## Project Euler 48: Find the last ten digits of 1^{1} + 2^{2} + ... + 1000^{1000}

#### Project Euler 48 Problem Description

Project Euler 48: The series, 1^{1} + 2^{2} + 3^{3} + … + 10^{10} = 10405071317.

Find the last ten digits of the series, 1^{1} + 2^{2} + 3^{3} + … + 1000^{1000}.

#### Analysis

This problem is wanting us to calculate the series of self powers up to and including 1000 and report the last ten digits of this calculation. This solution includes leading zeros if appropriate so 10 characters are always printed. The HackerRank version specifically request no leading zeros to be printed.

With the capability of Python’s pow() function and native large integer support this can be solved using a simple loop to calculate the series and extract the last 10 digits using the `mod()`

function.

Hackerrank Project Euler 48 increases the limit from 1000 to 2 million but that doesn’t do much in extending the challenge.

#### Project Euler 48 Solution

Runs < 0.001 seconds in Python 2.7.Use this link to get the Project Euler 48 Solution Python 2.7 source.

#### Afterthoughts

**Note a property of modular arithmetic:**`(a+b) % n = ((a%n) + (b%n)) % n`

- See also, Project Euler 97 Solution:
- See also, Project Euler 188 Solution:
- The last iteration, 1000, would not affect the last 10 digits of the sum.
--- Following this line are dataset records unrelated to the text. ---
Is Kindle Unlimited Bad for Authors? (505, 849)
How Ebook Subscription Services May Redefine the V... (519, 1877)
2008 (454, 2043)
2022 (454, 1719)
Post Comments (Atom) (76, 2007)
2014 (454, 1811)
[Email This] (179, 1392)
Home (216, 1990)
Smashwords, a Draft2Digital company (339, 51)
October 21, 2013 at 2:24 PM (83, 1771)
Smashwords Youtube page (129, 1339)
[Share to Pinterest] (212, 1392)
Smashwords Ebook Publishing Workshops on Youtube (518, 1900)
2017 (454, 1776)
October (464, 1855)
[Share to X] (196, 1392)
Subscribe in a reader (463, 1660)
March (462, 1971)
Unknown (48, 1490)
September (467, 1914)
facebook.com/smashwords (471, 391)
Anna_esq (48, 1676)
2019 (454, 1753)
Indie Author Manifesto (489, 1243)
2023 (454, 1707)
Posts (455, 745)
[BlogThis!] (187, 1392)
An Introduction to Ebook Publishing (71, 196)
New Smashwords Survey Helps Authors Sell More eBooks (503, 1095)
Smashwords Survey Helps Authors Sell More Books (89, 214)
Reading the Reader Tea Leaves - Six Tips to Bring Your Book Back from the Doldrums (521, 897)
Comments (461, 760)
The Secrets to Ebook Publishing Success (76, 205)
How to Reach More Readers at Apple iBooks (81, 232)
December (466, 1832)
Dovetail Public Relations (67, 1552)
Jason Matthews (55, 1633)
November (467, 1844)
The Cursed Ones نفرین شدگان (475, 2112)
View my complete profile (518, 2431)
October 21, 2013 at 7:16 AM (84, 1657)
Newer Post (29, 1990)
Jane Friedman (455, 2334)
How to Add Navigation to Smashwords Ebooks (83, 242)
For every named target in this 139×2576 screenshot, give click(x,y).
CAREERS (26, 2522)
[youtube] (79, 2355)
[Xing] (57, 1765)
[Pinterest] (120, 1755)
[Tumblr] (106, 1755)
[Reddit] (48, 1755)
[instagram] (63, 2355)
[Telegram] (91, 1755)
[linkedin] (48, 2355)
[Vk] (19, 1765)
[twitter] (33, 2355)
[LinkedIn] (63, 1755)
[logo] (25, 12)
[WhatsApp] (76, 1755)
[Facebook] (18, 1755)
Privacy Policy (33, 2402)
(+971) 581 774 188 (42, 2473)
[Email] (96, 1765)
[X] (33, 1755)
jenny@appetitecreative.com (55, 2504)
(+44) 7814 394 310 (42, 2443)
*Project Euler 48 Solution last updated*

Here is my code in python. To reduce calculation time and manage memory I’ve set %10000000000 to keep adding only the last 10 digits each time. The code is in python:

Hey I used your code but I had to change it as below in order for it to pass. It passed all test cases. Good job.

L = int(raw_input())

d = 10 # last d digits of series

s = sum(pow(n, n, 10**d) for n in range(1, L+1))

s = int(str(s)[-10:])

print “%d” % (s)

I’ve noticed that changes have to be made to several of these solutions to pass on more robust contest platforms like Hackerrank.com.

Thanks for the info!

After looking at it closer I think you found a bug in trinket. I fixed it by removing the pow-mod calc. Weird results with it left in.

Well… I wouldn’t count this as a solution. Where exactly is the place that the solution uses the information that 1^1 + 2^2 + … + 10^10 = …? The brute-force approach is NOT a solution.

Yes, Darek, brute force is a solution. You don’t always have to be clever or unique when solving problems. Please, Darek, provide a faster Python solution to back you claim. I have added an image to this post to demonstrate my point.

First, I don’t attack you. You’ve got the wrong impression. I don’t argue with the author of the solution, I argue with the solution itself. It’s an important distinction. Try to read my argument once again. Second, if the claim is that brute-force is a solution, then a question comes to mind: Why the heck would the question author give additional information in the form of the first line equation? Third, the problem is not about the speed of calculation but about programming a good solution. Fourth, there are languages that don’t have support for arbitrary precision arithmetic. Why then would you insist on Python? Try to code a solution to this in SQL for instance! Sure, brute-force is one way to solve a problem (if the problem lends itself to such handling at all). But in this case clearly it’s not what was intended and this is why I still uphold my view.

One more thing… The solution, which I will post when I have time to work it out fully, will be based on the fact that (10a + d)^(10a + d) = (10a + d)^10a * (10a + d)^d and then you have to use the Netwon binomial theorem. Once one have it, you can incorporate the HINT that the author gives you at the very top of the question. No arbitrary precision arithmetic needed. This is what a proper solution should be. Of course, it’s better to give pseudo-code that will work in any programming language, than to have a solution that only works for SOME specific laguages. So, once I have it, it will be pseudo-code that I’m going to post.

I am writing programs to solve problems everyday, mostly because I love doing so. When I can solve a problem that needs a quick fix or fast (deadline) solution and brute force works I will use it.

It’s easy to follow 5 years laters when I need to change something and if it is fast enough then why improve it.

Keep an open mind, Darek, to brute force as a possible valid solution. Yes, I know what the intention was by the problem setter, but all is fair when solving problems.

Also, I thought you’d like my fork graphic. Just a little comic relief.